Completeness: how much of the important content was captured? A model that extracts the three most salient claims but misses five minor ones scores moderately; a model that captures everything including the noise scores high.

Hallucination check: 100 means no hallucinations, 0 means heavily hallucinated. The judge also classifies each extraction into an issue taxonomy: none, weak support, fabricated, misattributed, over_interpreted (interpretation beyond the evidence), or partially supported. This taxonomy allows us to distinguish between a model that fabricates claims (dangerous) and a model that reads too much into ambiguous statements (less dangerous, potentially even useful).

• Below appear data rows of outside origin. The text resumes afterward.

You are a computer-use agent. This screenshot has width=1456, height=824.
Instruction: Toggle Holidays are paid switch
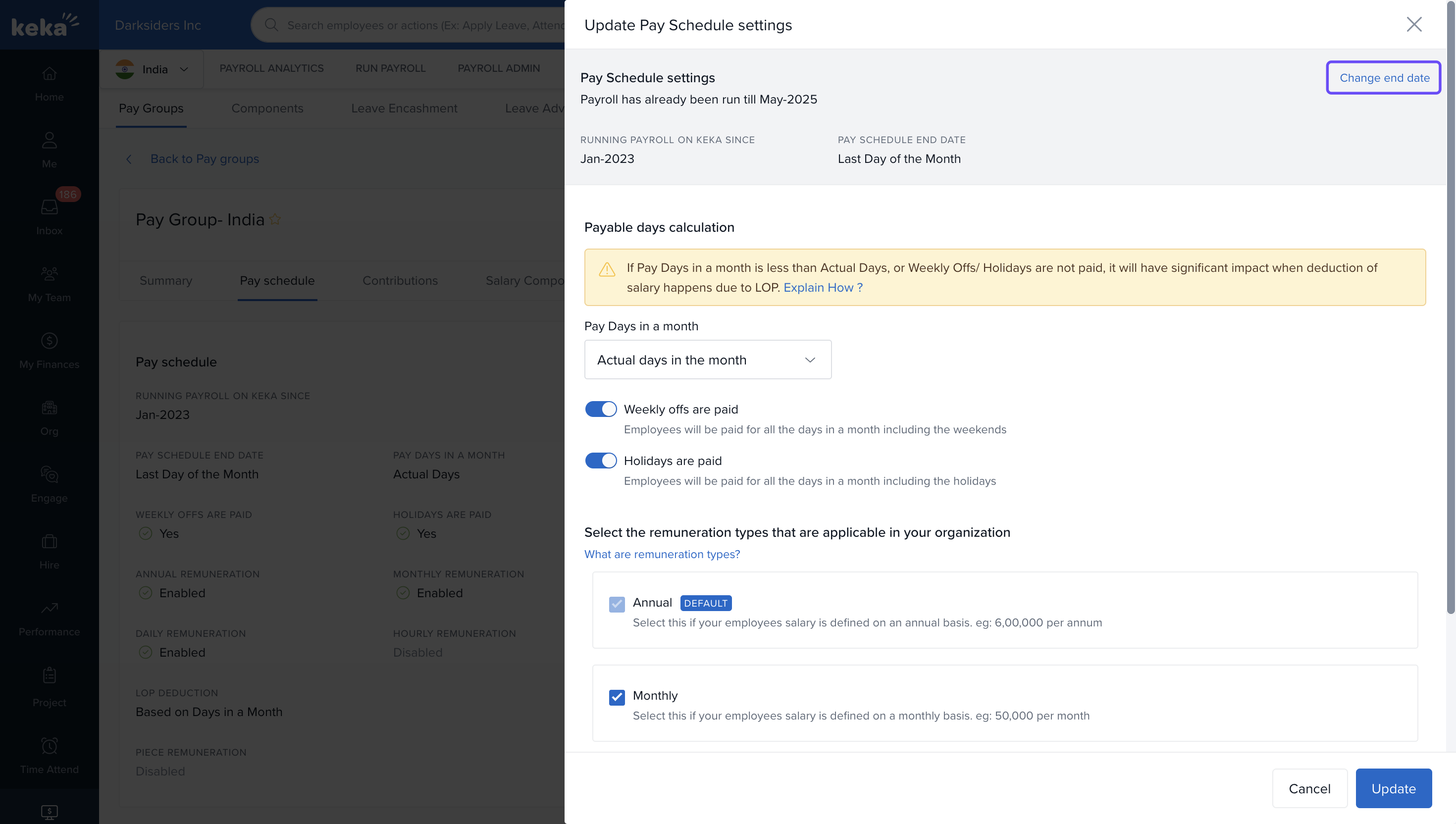[x=600, y=461]
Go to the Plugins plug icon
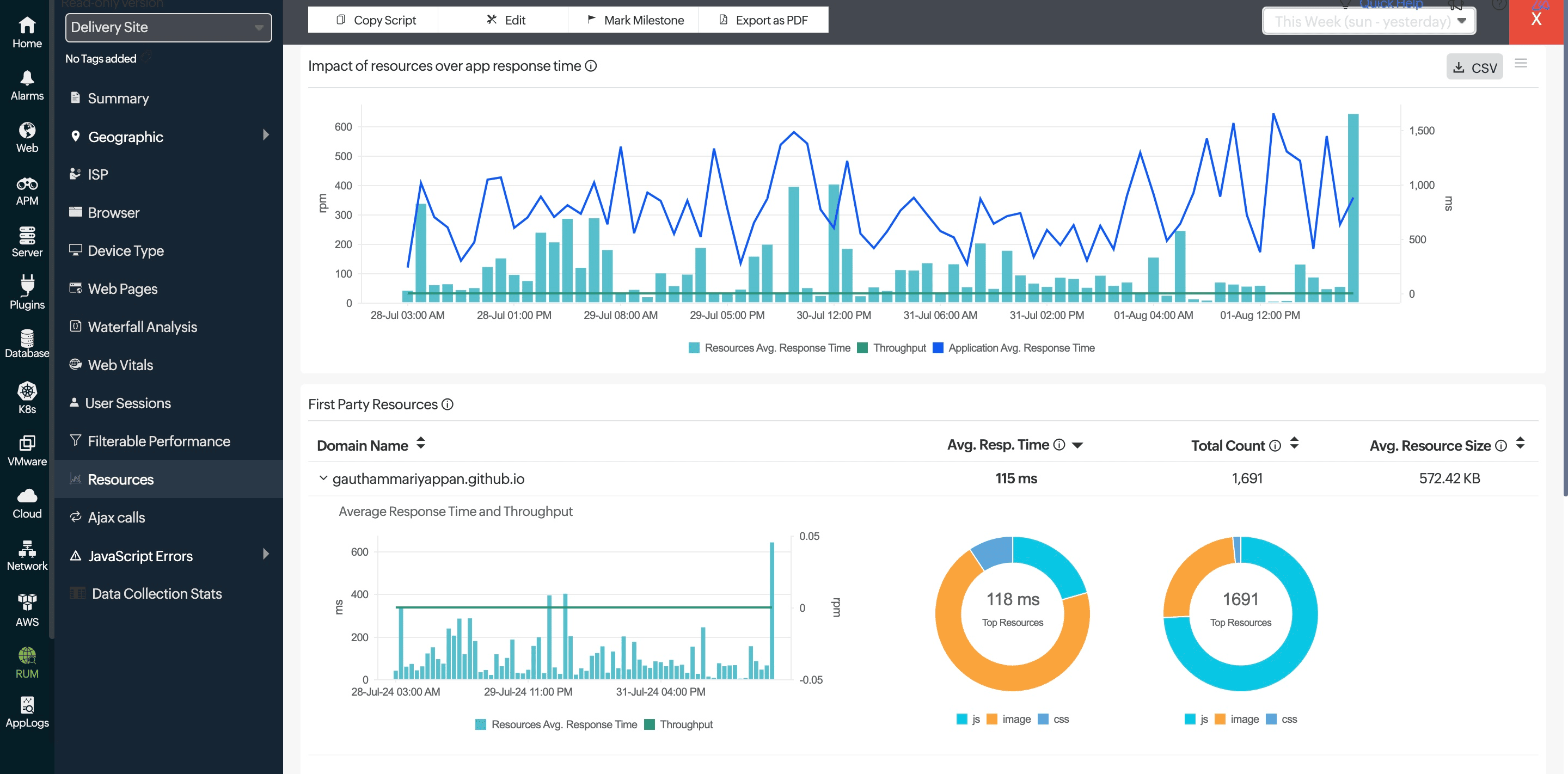This screenshot has width=1568, height=774. coord(27,285)
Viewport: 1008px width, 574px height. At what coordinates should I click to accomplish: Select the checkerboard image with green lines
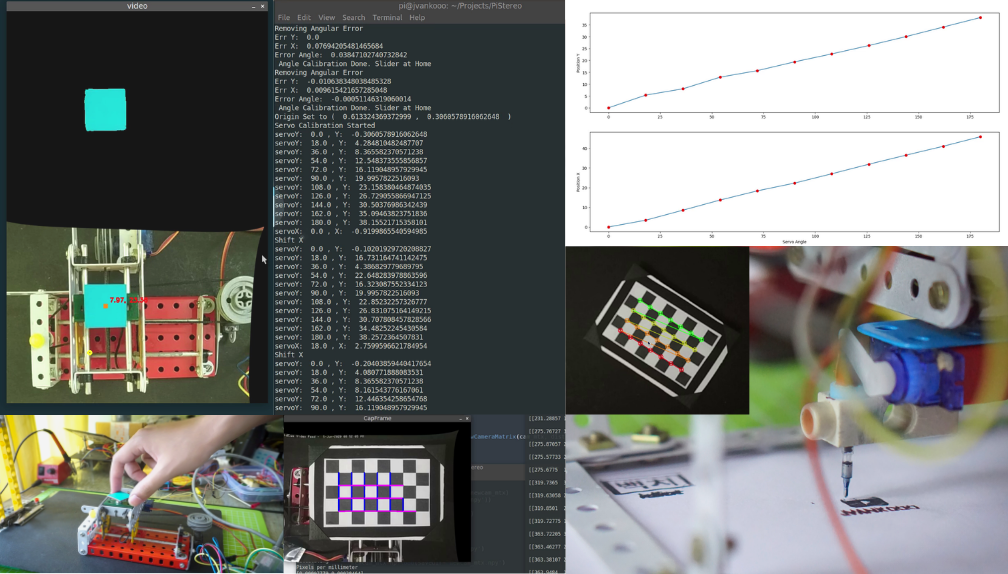(x=657, y=330)
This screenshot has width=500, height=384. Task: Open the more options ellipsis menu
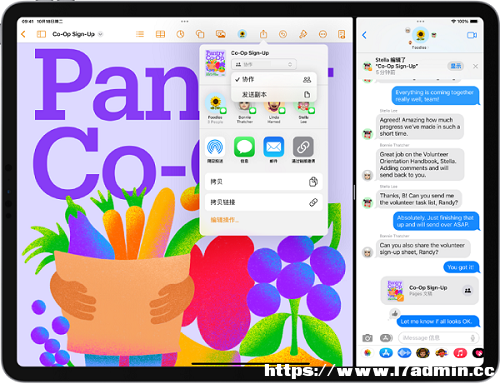[323, 34]
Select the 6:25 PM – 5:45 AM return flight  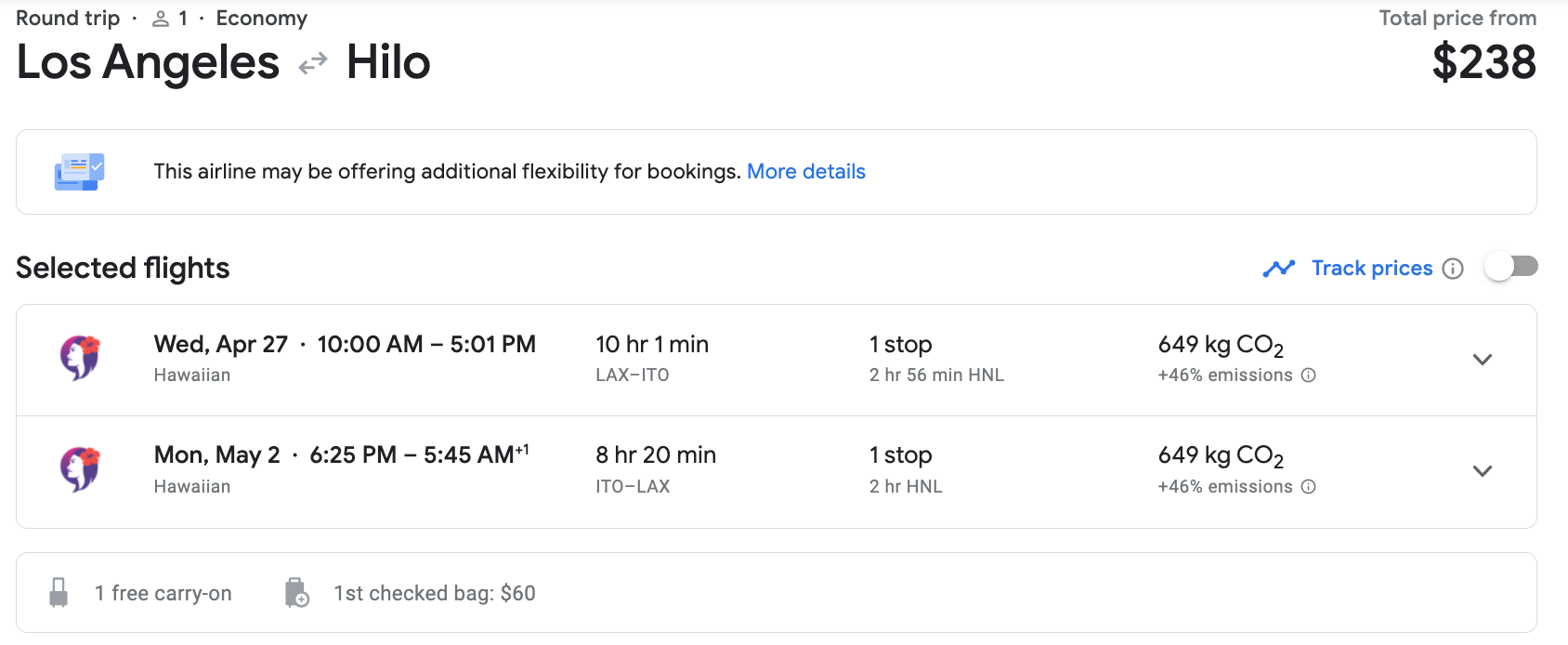(x=418, y=455)
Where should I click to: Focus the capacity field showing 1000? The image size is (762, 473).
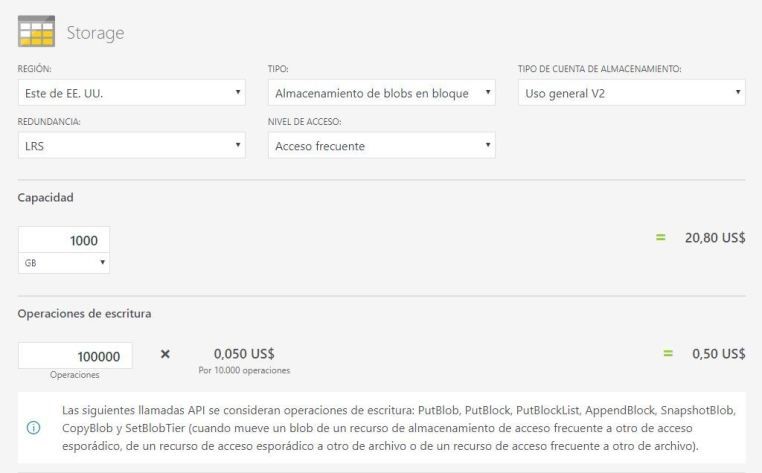pos(64,240)
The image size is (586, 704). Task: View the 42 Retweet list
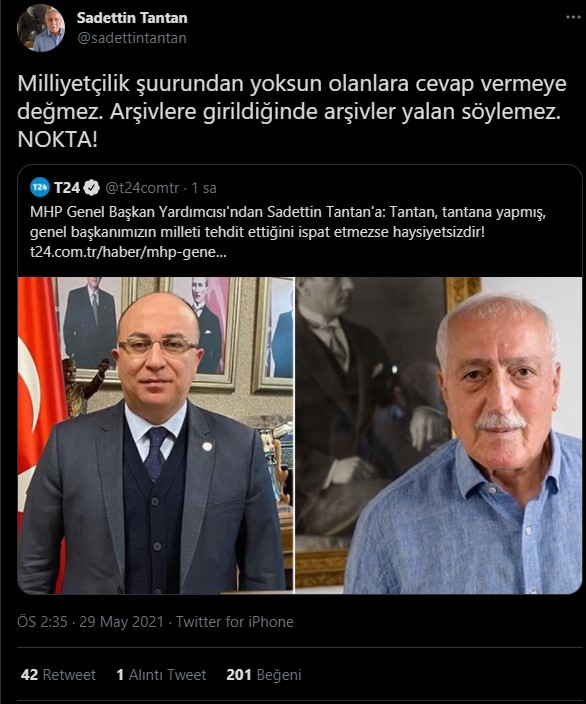click(58, 675)
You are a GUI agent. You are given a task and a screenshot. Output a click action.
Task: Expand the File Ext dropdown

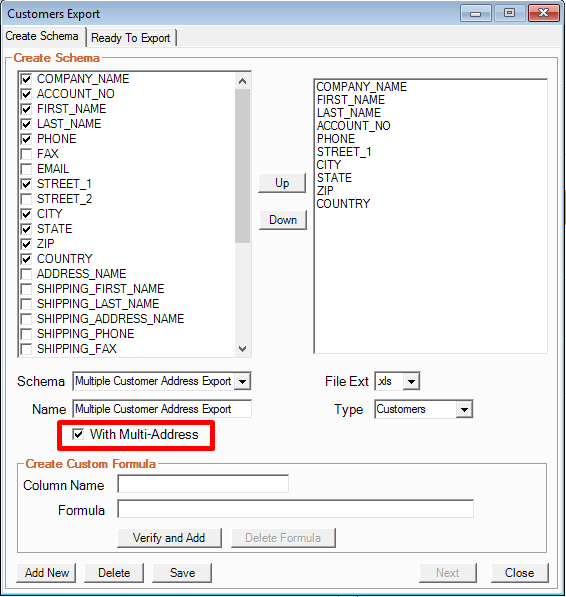(x=411, y=381)
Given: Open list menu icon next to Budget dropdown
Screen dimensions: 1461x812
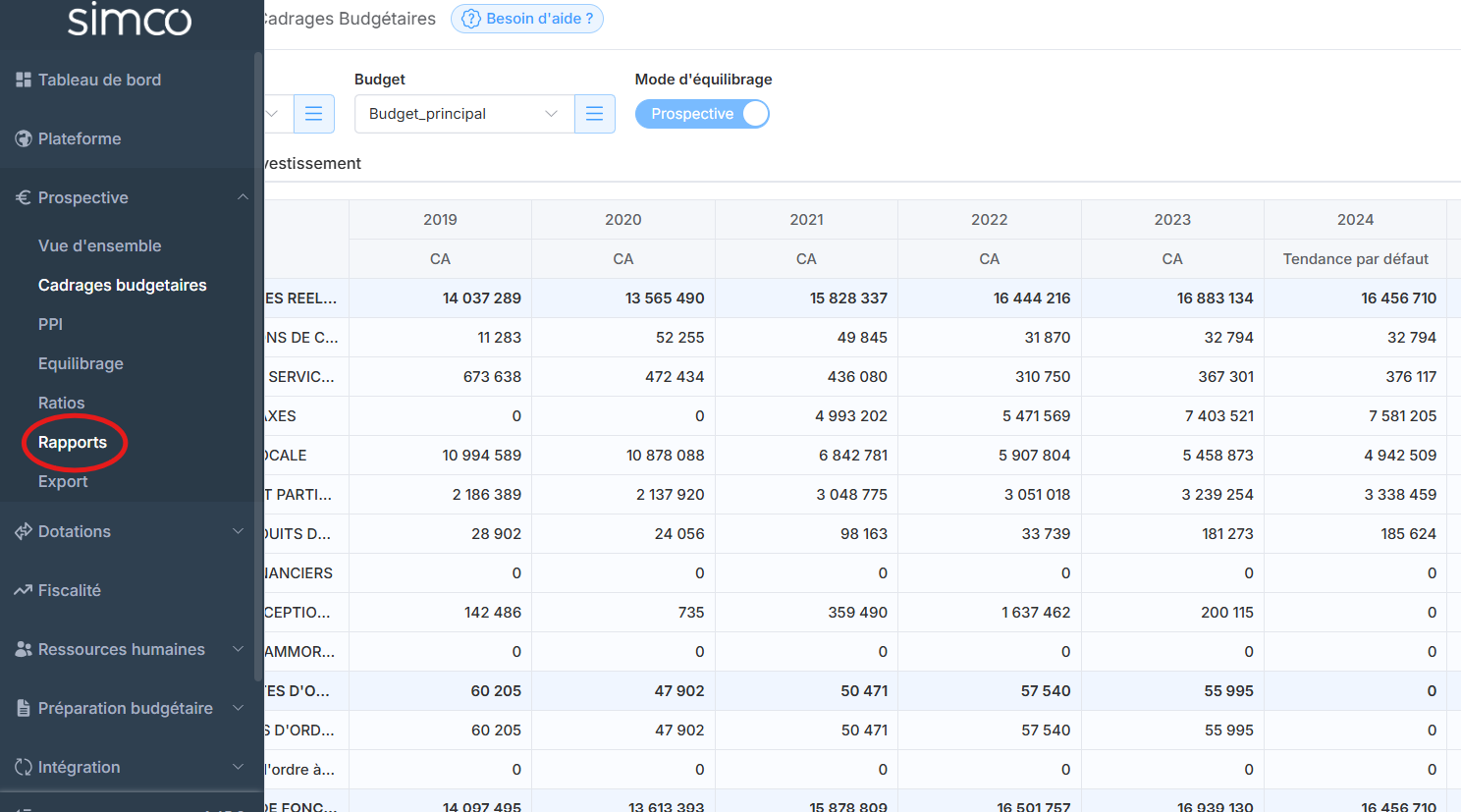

The judge composite is the average of these three dimensions, normalized to a scale from zero to one.

Using the same model family, Opus, as both the reference and the judge introduces a known bias: the judge may preferentially reward extractions that are stylistically similar to its own output. I consider this acceptable for two reasons. First, the judge evaluates against the raw text, not the reference extraction, so it is measuring absolute quality rather than similarity to the reference. Second, the alternative of using a different model family as judge introduces a different bias without eliminating the first one. The correct solution is human ground truth annotations, which are planned but not yet completed. A multi-judge panel using models from different families would also reduce this bias, and is planned for the final benchmark.

Layer 3: Downstream Propagation

The third evaluation layer is the one that I actually care about most. It measures whether extraction quality differences propagate into the downstream consumers that I interact with daily.

I run the full analysis pipeline (drift detection, loop tracking, escalation detection, emotional arc analysis, and daily report generation) on both the reference extractions and each challenger’s extractions, then compare the pipeline outputs using agreement metrics.

I measure drift agreement F1 to see whether the challenger identifies the same topics as drifting over time that the reference does. I measure loop agreement F1 to see whether the challenger identifies the same recurring conversation patterns. I measure escalation agreement to see whether critical events like arguments and emotional peaks are detected consistently. And I measure report overlap to see whether the generated daily reports surface the same highlights.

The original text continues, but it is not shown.